Jennifer's Body (2009)

Jennifer’s Body is one of a number of horror films that are sort of teen charmers. They're coming of age horror films like Prom Night 2 and The Craft, Scream, Warm Bodies, Fright Night, The Final Girls, The Faculty, Freaky, even Tragedy Girls, which we covered in season 3 at Scare U. These are films that are often tonally light until they're not, that are tinged with comedy, punctuated with a wink, but they pack a wallop when it counts. They're often heavy on gore and heavy on irony and maybe on message, and this one has a feminist message. Perhaps it's more subversively exploitative than the Teeths or Ready or Nots, but its title comes from a song by Courtney Love and Hole and it has a feminine monster and that monster has two heads, or at least has two halves like a best friend's necklace from a kiosk at the mall. But these two are a little more magnetic and they exert kind of a surprising pull on each other. One half is all powerful. And later she's imbued with even more power and the other half is needy. And also later imbued with power. And the needy part really kicks ass and everything else.

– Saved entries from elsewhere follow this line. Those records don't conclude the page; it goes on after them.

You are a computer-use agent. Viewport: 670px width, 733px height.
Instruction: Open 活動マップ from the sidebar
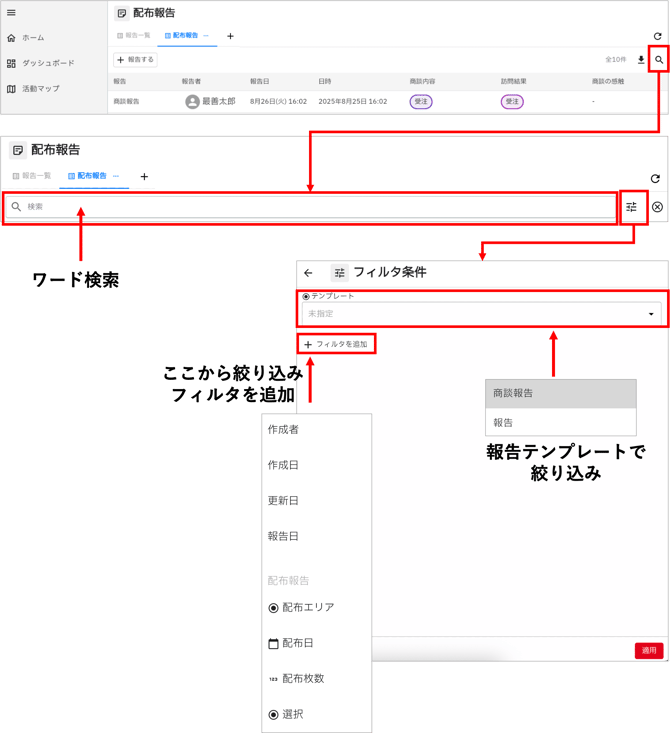click(40, 89)
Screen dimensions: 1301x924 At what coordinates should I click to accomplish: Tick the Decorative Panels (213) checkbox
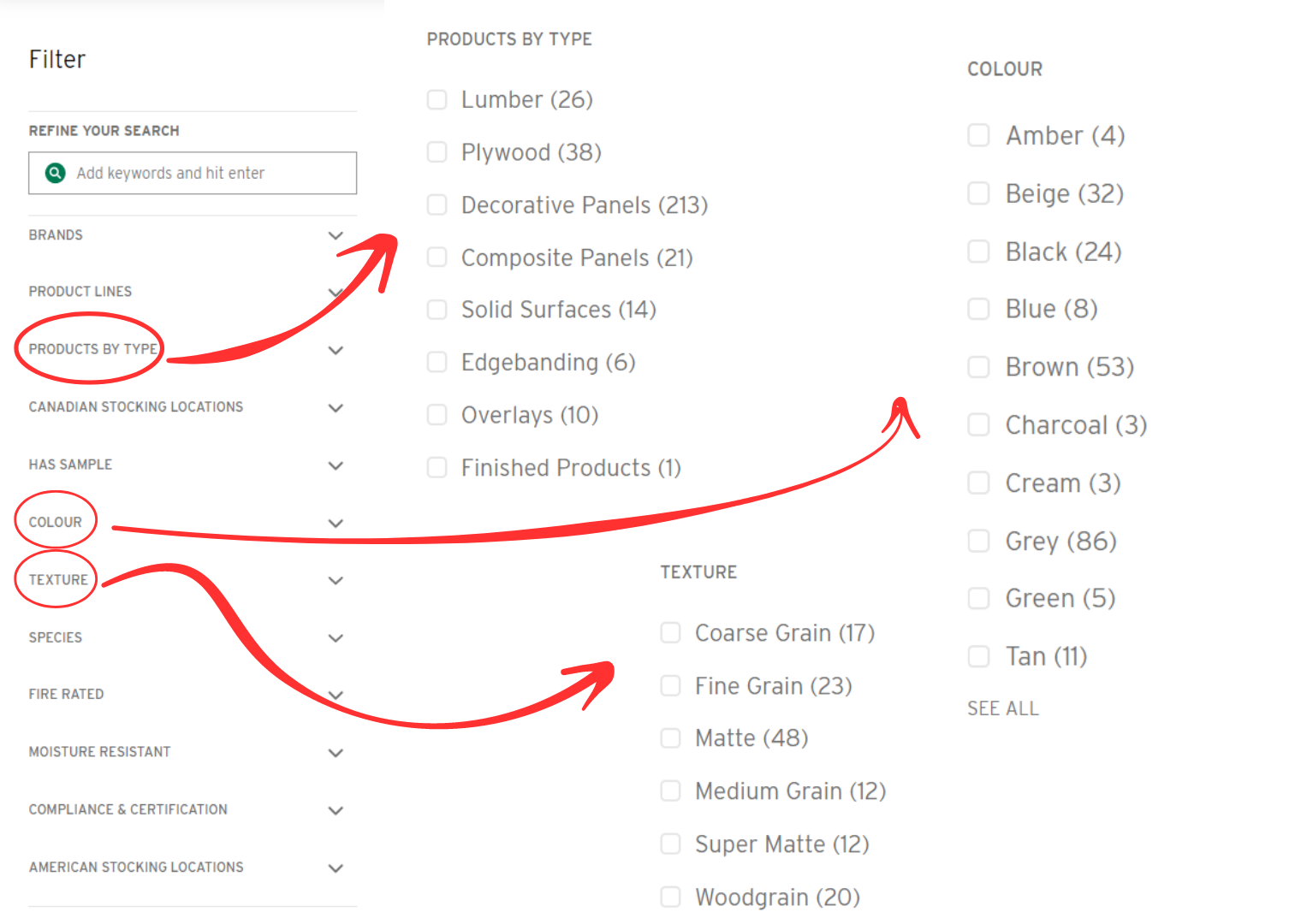(x=437, y=205)
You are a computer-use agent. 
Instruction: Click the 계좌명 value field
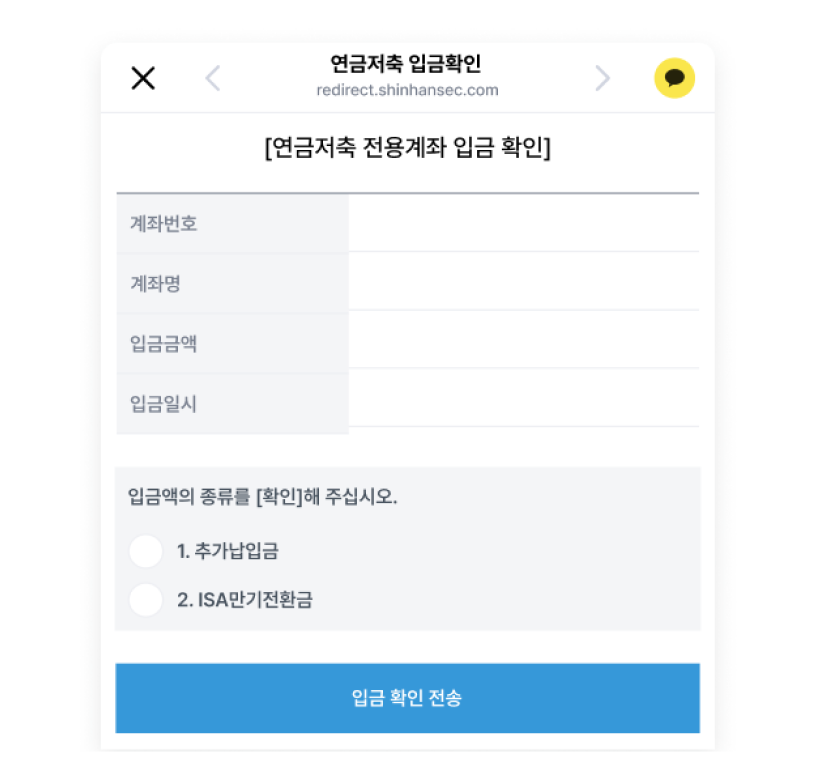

I think Jennifer's Body rides a lot of lines. It's a little nostalgic in terms of its tone and its story. It's a little post-modern though in its execution. I think the characters reflect and refract one another. There's sort of a kind of “reverse menstruation” idea at work. And there's an exploitation of the fear of female or feminine power and empowerment. It's got a view of high school that's so saturated with meta-commentary that it seems like it has been made by a team of artists who probably barely survived high school and then really triumphed afterward. It's loaded with enough 80s satanic panic service that it tells us that the filmmakers who made it were just old enough to be aware of its hold over the country's consciousness, but just too young to have actually spray painted a pentagram on a train trestle themselves.

I think that Jennifer's Body channels its influences to create a unique world for some unique and fearless female anti-heroes to live in. It has a unique vernacular, like Clueless and Mean Girls. This gives us moms who date men who own ham stores, which is so off-kilter and surprising that it might as well be lifted from something like Strangers with Candy. I think that it's really carefully packed with visual metaphor and symbolism. I mean, Needy is a butterfly. She's stuck in a cocoon and her walls are covered with butterflies making crazy shapes. The men in this movie are really clearly written by women, by which I mean that they sound smart, even when they're petulant or self-serving, which most of them are. And I think it asks questions like, How do you become yourself when you're in the social milieu or miasma of post-adolescence, but pre-college? Do you need to have a little bit of the devil inside you, or does he kind of need to be in your best friend for you to have a full-tilt Muriel's Wedding moment before you're out of your teens? How can you be a small town girl who doesn't fit in, but is about to really stand out? Virtually every character we meet in this film is tinged with a little bit of sadness, and their small town is also judged very harshly by almost all of the characters.

But the girls, especially when they start acing demonometry, are irreverent and tough, strong and surprising. It becomes, fairly early on, a film about the horror of obiectification, when objectification is divorced from our expectations and reflected back on itself. Because the male gaze here doesn't start off as irrelevant, but it becomes irrelevant. Men become salty morsels for these powerful and power-hungry women to level up. The men are fragile. And they use women in this film to make them better and more successful, but they fail. And then the men carry pepper spray and they cry after the fire at Melody Lane.

All of this makes Jennifer and Needy, especially in the horror genre, uniques. I love them and I love the film because they are proto-Vassar girls. These girls are the ones who go to towny strip clubs. They're in Devil's Kettle, they're just a little unsophisticated, even though they're really worldly. And Jennifer says, “We have all the power. Don't you know that?” to Needy, and you know what? She is a hundred percent right.

In addition to all of this, it's got a production design that's excellent and detailed. It's got great practical effects enhanced, though they may be, with some digital magic. It's got a soundtrack that's fun and essential to our enjoyment of this film. And I would say that the cast are pretty uniformly excellent, which is no surprise considering that it is jammed with movie stars and other boldface names and recognizable faces. And while the film may wink occasionally, the cast does not.